Aviateur. Dans la famille des écrivains-aviateurs on connaît l’inévitable Saint-Exupéry, on connait moins Romain Gary. Pourtant l’auteur des Mangeurs d’étoiles a été un héros de guerre, et s’est distingué dans de nombreux combats aériens durant la Seconde guerre mondiale. Après avoir appris à piloter à  la fin des années 30 durant son Service militaire, l’écrivain s’engage en 1940 dans les Forces aériennes françaises libres. Il sert dans toute une série de missions en méditerranée, puis intègre le Groupe Lorraine en tant que « bombardier ». Son héroïsme lui vaudra le titre de « Compagnon de la Libération ». Durant cette période Romain Gary écrira Education européenne, roman de formation puissant évoquant les péripéties vécues par un adolescent polonais en plein conflit mondial – qui découvre l’amour et la fidélité au contact de partisans en lutte contre les nazis. Ce sera le premier roman publié de Gary, à la toute fin de la guerre. L’écrivain sera, toute sa vie durant, hanté par cette période ; dans La nuit sera calme (1974) il dira que dans ses cauchemars il voit souvent revenir de missions ses camarades aviateurs morts au combat. Gary ne cessera de vivre entouré de fantômes…

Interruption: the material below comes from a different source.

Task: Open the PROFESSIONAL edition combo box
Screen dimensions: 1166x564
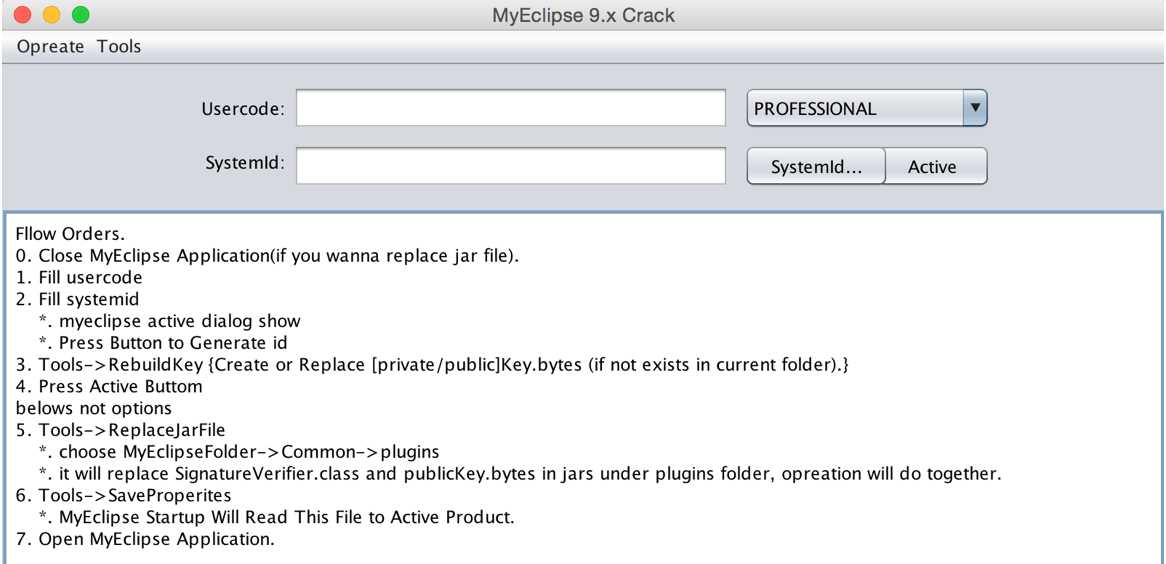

Caméléon. Gary, qui arrivait à s’inscrire dans les horizons culturels les plus divers (il a mis peu de temps à devenir plus français qu’un français, et encore moins à devenir un écrivain américain plus sombre et plus lucide sur l’Amérique qu’un auteur local), se voyait comme un caméléon, cet inénarrable saurien connu pour sa queue préhensile et son aptitude à se camoufler en changeant de couleur de peau. Le romancier raconte cette blague dans son vrai-faux livre d’entretiens La nuit sera calme : « Il y avait une fois un caméléon, on l’a mis sur du vert et il est devenu vert, on l’a mis sur du bleu et il est devenu bleu (…) et puis on l’a mis sur un plaid écossais et le caméléon a éclaté » Il terminait parfait l’histoire en disant que le caméléon devenait fou. De là à en tirer des conclusions pour lui-même…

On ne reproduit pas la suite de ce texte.